Going through the entries below, copy out each line that contains "arrow".

AVAILABLE RECORDS:

▼

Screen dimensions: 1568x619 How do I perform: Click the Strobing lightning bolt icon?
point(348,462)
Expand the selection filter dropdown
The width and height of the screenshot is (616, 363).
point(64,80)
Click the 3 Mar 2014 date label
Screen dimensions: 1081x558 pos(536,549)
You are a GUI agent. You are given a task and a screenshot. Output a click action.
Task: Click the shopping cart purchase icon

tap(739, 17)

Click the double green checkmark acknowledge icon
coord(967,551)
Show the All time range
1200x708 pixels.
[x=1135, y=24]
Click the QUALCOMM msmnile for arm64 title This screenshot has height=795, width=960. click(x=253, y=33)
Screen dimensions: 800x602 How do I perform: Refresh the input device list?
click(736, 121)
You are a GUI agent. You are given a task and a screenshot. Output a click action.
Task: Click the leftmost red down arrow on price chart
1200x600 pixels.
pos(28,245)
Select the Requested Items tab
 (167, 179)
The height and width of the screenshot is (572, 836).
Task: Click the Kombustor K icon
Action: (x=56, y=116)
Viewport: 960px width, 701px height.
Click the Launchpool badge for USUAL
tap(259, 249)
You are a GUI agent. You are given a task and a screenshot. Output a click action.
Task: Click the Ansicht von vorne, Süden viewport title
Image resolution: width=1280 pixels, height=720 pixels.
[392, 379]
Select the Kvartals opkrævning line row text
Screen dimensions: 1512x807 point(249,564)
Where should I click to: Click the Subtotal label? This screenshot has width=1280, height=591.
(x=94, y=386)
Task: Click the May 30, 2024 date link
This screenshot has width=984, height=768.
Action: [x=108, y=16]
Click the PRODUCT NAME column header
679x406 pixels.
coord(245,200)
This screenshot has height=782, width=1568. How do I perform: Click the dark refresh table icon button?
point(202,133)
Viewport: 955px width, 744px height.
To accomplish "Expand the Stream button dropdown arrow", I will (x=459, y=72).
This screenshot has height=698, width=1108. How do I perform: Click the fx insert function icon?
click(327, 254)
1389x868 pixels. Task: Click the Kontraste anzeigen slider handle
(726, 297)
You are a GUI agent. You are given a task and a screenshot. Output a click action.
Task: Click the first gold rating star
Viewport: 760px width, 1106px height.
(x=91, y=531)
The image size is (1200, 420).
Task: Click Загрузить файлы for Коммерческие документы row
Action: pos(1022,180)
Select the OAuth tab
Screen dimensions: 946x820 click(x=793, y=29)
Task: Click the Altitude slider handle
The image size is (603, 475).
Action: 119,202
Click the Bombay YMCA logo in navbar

▲

RESULT OF THIS EXERCISE:
Task: Click the leftmost red down arrow on price chart
To accomplish "Expand the Stream button dropdown arrow", I will (x=459, y=72).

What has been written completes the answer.